-- REQUIRED WORK --
Using the entries below, restate word for word only the lines from the one with "You are a GUI" to the final line, leaving the pictures out.

━━━━━━━━━━

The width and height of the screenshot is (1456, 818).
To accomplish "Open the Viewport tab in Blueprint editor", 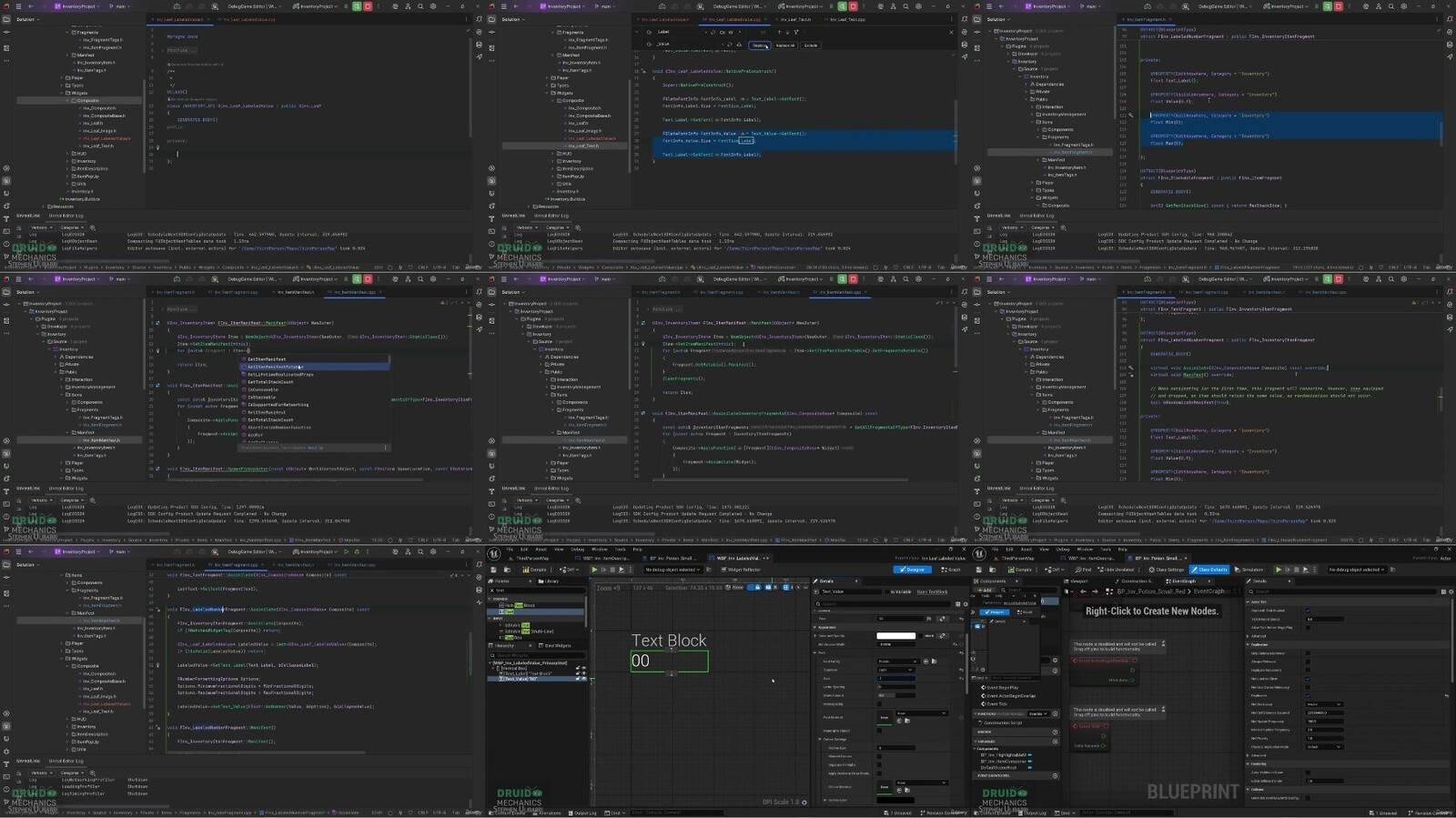I will click(x=1079, y=581).
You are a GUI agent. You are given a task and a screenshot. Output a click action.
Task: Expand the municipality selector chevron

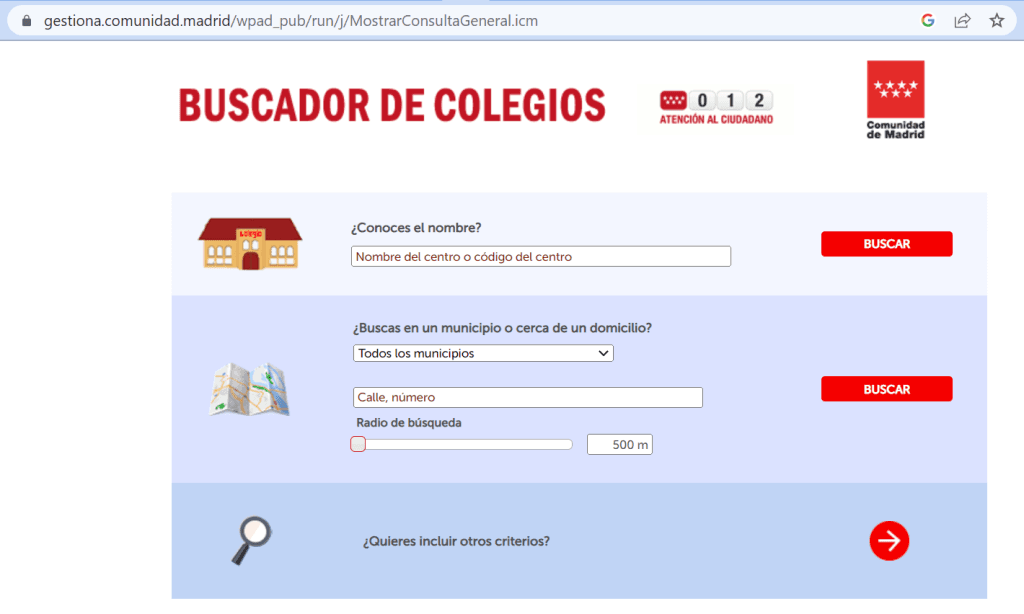603,353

━━━━━━━━━━

-- RESULT FOR THIS TASK --
You are a GUI agent. You are given a task and a screenshot. Output a click action.
Task: Expand the municipality selector chevron

603,353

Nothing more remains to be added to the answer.